Reflection on the gospel reading: The gospel reading comes from the vigil Mass for Easter. There is no Eucharist celebrated during the day on Holy Saturday, and hence, the lectionary does not prescribe a gospel appropriate for Jesus’ time lying in the tomb. The resurrection of Jesus is the foundation and opening to Christian faith. The earliest Christians, as the New Testament establishes over and again, had a complete conviction that the Lord lives and that he was raised in his body. It is this living Lord who transformed them and continues to extend to us the possibility of something new and different and entirely transcendent, full of hope and renewal.

But today, we wait. “Something strange is happening”: a second century homily on Holy Saturday begins with this reflection, both vague and definite. It is unlike any other day because it lacks a precise meaning. After the funeral party has gone home and the dishes are cleared there is a large silence and a boundless emptiness. The old language of relationship has dissolved and the new one has yet to take shape.

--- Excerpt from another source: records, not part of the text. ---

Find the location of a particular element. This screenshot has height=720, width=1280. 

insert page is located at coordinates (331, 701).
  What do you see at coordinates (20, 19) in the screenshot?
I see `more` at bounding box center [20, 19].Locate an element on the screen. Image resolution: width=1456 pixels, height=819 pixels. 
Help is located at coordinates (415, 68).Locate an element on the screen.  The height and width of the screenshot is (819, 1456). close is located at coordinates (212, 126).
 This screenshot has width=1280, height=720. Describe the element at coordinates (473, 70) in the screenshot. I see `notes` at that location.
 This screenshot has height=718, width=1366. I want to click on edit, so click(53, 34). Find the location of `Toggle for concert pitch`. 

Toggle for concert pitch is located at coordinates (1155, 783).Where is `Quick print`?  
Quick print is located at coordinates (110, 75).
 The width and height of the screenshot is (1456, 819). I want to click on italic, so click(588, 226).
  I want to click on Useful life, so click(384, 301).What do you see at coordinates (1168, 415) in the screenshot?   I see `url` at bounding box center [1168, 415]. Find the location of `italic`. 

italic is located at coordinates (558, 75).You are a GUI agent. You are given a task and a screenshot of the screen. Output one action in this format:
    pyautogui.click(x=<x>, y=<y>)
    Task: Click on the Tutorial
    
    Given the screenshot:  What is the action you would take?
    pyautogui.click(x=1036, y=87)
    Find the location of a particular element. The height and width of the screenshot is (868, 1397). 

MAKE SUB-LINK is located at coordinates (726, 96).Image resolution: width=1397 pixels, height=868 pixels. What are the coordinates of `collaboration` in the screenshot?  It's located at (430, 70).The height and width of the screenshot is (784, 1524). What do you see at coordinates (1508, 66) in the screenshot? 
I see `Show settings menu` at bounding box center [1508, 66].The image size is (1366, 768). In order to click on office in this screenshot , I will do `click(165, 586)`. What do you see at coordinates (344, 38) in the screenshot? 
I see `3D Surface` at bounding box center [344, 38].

In between two ways of knowing we only know clearly that we don’t know. Through unknowing, as through a break in the clouds or a crack in a curtain, a kind of light not seen before promises to emerge. But it is not certain. Nothing is for sure any more.

In these times of living on the edge of two worlds we have only the light of faith, pure consciousness itself. Death is still being digested.

Holy Saturday: Tradition says that the holy souls awaited the Redeemer in the land of the dead. Faith teaches us that the Lord’s redemptive act on the cross reaches out to touch and transform all people of every time — past, present, and future. During his time in the grave, the Tradition tells us that the Lord descended among the dead to meet the souls awaiting the Savior in the land of the dead. His descent among the dead, which was an important theme in the liturgies of former ages (though far less pronounced a theme in our own time), brought to completion the proclamation of the gospel and liberated the souls who had long awaited their Redeemer.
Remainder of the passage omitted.